Suspiro y me levanto. Me doy una ducha rápida, pero el agua no logra borrar nada. Ni la sensación de la piel encendida, ni la pregunta que me persigue: ¿qué fue exactamente lo que pasó entre nosotros?

Cuando salgo, mi madre ya me espera frente al edificio. Lleva su impecable blazer beige y ese perfume floral que huele a domingo familiar y conversación incómoda.

—Estás pálida —me dice apenas me ve—. ¿Otra noche trabajando hasta tarde?

—Algo así.

Caminamos hacia el restaurante de siempre. Ella habla, yo asiento. Es una escena que conozco de memoria: su voz, su preocupación, su manera de medir cada gesto. Hasta que su tono cambia.

—Ah, por cierto… —dice, con fingida naturalidad—. Me encontré con Pablo.

Mi estómago se encoge.

—¿Pablo?

—Sí, tu ex. Qué muchacho encantador. Estuvimos hablando un rato. Me contó que volvió a Buenos Aires. Tiene su propio estudio ahora, parece que le va muy bien.

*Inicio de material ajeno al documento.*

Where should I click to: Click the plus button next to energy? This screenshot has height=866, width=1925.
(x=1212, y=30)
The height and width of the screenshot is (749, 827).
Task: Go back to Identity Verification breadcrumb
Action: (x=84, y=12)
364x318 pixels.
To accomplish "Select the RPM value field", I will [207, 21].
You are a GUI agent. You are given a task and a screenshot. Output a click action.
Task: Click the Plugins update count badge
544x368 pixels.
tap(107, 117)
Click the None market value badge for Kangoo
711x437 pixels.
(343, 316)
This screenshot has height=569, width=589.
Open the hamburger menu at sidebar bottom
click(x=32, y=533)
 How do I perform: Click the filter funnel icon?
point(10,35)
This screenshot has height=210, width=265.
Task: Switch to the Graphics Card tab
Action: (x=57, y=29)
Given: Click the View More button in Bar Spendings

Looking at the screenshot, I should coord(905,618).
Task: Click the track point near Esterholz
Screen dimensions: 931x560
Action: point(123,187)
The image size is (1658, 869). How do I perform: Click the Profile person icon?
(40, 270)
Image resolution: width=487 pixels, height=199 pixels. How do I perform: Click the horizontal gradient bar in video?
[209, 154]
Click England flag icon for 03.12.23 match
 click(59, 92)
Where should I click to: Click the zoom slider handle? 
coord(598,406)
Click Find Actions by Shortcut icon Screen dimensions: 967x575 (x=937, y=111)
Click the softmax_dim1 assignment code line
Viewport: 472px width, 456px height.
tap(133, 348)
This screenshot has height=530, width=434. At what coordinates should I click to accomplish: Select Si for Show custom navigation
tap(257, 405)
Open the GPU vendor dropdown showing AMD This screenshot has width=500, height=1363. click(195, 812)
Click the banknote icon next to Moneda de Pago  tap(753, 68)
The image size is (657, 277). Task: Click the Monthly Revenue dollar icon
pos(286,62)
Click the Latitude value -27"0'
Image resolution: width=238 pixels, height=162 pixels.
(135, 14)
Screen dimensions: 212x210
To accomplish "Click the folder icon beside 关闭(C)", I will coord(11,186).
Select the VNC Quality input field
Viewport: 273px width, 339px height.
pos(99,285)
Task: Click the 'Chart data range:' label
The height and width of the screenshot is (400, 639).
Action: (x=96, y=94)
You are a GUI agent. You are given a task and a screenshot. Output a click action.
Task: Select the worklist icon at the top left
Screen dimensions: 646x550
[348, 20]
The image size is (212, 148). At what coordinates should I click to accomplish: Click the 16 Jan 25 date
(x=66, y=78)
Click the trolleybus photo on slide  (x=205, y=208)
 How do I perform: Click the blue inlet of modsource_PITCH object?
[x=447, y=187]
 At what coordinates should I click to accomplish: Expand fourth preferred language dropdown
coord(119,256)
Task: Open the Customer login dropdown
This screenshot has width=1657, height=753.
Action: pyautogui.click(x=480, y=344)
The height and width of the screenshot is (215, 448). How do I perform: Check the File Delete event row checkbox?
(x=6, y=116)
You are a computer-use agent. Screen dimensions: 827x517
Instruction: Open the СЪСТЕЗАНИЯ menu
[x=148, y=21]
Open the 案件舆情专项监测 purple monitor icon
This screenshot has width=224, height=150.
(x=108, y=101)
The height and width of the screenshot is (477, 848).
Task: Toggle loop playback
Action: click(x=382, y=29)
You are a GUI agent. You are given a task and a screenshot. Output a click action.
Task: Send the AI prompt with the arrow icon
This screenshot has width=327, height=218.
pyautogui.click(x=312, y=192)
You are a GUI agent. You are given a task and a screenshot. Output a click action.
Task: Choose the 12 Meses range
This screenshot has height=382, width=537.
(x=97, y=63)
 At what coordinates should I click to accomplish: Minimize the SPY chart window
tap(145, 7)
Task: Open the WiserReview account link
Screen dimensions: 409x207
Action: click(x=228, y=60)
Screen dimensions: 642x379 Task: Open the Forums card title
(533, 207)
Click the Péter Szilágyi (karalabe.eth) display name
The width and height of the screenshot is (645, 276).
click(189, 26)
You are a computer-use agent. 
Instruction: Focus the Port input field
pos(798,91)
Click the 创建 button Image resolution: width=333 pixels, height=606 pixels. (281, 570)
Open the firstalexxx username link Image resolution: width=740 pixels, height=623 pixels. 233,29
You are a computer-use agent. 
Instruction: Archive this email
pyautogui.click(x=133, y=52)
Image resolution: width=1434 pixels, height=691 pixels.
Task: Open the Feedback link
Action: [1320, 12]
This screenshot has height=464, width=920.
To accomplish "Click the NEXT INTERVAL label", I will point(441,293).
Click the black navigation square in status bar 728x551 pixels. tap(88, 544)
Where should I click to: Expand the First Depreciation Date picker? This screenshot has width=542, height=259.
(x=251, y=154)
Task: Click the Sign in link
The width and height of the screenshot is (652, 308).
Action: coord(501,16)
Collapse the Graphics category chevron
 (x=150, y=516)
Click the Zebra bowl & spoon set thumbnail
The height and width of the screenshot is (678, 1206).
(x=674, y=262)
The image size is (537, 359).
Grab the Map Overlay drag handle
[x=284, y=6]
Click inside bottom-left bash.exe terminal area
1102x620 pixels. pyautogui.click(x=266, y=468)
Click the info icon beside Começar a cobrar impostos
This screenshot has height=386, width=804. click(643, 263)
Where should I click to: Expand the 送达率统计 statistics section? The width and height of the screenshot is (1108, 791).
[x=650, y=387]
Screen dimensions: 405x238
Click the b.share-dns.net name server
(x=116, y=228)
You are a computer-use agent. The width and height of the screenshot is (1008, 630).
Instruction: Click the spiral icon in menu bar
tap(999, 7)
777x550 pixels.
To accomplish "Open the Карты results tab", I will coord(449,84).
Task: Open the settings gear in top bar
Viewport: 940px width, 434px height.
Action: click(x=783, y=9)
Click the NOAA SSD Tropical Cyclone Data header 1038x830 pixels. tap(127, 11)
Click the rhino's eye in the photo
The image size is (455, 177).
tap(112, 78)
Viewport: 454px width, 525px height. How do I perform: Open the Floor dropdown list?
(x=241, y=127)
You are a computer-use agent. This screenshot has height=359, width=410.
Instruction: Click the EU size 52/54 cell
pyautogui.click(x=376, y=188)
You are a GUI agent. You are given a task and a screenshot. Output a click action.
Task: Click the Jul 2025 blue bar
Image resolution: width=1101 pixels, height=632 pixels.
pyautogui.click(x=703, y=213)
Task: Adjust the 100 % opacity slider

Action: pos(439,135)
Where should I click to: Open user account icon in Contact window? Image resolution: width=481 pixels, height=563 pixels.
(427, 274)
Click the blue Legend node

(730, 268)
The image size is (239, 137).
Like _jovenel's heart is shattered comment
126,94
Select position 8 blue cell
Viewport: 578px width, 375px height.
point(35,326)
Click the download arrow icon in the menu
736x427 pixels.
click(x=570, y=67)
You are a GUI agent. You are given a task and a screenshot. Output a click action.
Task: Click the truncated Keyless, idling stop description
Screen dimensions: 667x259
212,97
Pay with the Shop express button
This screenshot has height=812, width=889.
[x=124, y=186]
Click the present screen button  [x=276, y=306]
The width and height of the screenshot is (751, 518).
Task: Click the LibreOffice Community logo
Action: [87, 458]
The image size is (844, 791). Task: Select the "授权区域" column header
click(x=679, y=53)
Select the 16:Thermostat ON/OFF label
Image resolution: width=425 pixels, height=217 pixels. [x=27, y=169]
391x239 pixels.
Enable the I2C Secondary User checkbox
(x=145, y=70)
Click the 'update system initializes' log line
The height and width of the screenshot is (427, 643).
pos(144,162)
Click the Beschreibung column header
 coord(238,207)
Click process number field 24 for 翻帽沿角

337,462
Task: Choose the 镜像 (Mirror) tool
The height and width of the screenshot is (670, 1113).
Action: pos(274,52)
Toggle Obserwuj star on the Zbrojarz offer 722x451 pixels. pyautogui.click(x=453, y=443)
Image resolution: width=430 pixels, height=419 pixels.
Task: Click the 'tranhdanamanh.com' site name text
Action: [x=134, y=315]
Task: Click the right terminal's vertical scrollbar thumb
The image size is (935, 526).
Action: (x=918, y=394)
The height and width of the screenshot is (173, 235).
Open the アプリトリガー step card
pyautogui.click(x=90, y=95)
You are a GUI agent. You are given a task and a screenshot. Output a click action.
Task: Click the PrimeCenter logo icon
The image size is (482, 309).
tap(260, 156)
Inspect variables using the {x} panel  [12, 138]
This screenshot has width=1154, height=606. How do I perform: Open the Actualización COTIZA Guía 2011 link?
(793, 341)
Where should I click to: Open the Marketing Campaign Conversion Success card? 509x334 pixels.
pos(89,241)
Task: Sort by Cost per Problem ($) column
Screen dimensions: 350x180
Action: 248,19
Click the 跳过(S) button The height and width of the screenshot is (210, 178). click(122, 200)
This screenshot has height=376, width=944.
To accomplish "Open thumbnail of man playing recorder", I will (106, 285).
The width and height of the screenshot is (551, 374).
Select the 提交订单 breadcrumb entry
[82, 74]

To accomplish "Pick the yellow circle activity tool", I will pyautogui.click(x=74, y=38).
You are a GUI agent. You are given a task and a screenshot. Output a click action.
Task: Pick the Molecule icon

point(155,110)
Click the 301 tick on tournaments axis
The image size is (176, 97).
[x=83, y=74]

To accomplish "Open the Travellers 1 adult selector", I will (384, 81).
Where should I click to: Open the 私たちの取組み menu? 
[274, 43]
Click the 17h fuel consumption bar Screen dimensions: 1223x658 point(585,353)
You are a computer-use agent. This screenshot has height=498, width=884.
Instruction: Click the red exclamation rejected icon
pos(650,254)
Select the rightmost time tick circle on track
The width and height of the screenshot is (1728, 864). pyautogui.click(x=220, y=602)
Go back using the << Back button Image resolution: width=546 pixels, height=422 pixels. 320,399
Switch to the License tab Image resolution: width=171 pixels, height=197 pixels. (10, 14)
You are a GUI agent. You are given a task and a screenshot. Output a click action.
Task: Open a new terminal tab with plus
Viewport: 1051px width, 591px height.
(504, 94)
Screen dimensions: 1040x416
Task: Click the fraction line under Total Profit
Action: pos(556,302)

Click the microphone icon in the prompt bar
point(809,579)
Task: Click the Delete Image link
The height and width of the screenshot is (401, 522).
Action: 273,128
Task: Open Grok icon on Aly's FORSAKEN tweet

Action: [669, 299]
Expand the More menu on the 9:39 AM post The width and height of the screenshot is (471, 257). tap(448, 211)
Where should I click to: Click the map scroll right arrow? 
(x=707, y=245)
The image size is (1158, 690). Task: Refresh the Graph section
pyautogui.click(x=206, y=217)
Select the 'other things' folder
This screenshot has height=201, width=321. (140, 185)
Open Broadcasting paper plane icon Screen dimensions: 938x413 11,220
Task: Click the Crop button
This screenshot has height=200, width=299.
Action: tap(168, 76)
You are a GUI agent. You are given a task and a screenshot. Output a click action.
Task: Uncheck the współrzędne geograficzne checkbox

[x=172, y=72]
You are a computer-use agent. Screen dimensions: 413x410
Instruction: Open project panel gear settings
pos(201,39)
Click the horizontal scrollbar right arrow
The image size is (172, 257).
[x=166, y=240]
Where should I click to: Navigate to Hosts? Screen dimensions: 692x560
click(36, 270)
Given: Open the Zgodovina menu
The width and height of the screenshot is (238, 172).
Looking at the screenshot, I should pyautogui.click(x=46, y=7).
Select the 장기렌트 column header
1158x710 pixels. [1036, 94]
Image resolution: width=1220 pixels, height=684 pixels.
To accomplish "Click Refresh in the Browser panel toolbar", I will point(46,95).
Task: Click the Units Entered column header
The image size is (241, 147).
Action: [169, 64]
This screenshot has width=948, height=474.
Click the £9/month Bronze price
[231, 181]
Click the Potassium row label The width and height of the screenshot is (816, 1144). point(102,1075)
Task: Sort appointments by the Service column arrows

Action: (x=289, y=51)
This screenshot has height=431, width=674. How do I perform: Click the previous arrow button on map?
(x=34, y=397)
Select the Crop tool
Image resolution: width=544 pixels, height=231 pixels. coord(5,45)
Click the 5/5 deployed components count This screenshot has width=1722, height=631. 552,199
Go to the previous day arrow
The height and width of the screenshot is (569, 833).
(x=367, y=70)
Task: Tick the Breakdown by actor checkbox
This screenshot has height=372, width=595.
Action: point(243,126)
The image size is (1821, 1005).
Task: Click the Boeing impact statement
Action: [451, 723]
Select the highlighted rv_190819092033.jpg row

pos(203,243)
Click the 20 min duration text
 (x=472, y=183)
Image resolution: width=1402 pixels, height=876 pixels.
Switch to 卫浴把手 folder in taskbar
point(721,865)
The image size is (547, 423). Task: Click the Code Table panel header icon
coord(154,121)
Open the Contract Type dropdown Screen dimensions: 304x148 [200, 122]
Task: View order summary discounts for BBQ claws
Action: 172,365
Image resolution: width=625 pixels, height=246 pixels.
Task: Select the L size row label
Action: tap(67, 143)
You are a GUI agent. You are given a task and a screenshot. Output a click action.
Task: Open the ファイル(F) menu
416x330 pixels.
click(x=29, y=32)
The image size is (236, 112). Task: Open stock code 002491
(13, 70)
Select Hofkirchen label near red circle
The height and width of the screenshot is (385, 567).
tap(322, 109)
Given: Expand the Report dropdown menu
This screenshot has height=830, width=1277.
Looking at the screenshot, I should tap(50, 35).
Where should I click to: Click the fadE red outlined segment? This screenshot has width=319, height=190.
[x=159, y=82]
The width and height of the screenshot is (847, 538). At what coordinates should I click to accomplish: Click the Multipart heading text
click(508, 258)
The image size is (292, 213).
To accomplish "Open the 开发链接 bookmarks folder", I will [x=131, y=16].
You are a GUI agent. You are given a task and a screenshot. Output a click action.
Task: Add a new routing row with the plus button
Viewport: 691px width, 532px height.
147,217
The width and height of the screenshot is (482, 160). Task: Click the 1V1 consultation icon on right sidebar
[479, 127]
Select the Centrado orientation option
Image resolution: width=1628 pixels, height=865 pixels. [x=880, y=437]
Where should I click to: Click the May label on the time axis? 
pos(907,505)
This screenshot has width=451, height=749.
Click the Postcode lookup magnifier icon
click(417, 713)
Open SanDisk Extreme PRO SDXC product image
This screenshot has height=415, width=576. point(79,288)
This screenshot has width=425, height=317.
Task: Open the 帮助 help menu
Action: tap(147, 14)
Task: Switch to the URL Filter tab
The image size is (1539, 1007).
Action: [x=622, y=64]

Asiento, intentando parecer indiferente.

—Me alegra por él.

—Deberías llamarlo, Victoria. —Su mirada se suaviza, pero su voz tiene esa firmeza que usa cuando no acepta un no—. Siempre fue un buen hombre. Y te quiso mucho.

—Mamá…

—No digas que no. Solo pensalo.

No quiero discutir. Sé que si lo hago, su insistencia se duplicará.

—Está bien. Lo voy a pensar. —Le sonrío con ese gesto ensayado que uso para que crea que ganó.

—Eso quería escuchar. —Me toma la mano, satisfecha.

Pero mientras ella habla de otra cosa, yo ya estoy lejos. No en el restaurante, ni en esa conversación. Estoy en la noche anterior.

En el ascensor, cuando las luces se reflejaban en los ojos de Damián.

En la manera en que Luca la miró —a mí—, como si adivinara cada pensamiento que intentaba ocultar.

Siento un escalofrío recorrerme la espalda.

Al volver a casa, me saco los tacones y me dejo caer en el sofá.

El silencio me recibe con una mezcla de calma y expectativa. No puedo concentrarme. Releo los mensajes de Damián, una y otra vez. Debería responderle. O no. Quizás sería mejor poner distancia.

Pero mi cuerpo no está de acuerdo con mi cabeza.

Tomo el celular, dudo… y entonces llega una nueva notificación.

Un mensaje desconocido, aunque el nombre me basta para sentir cómo el pulso se acelera.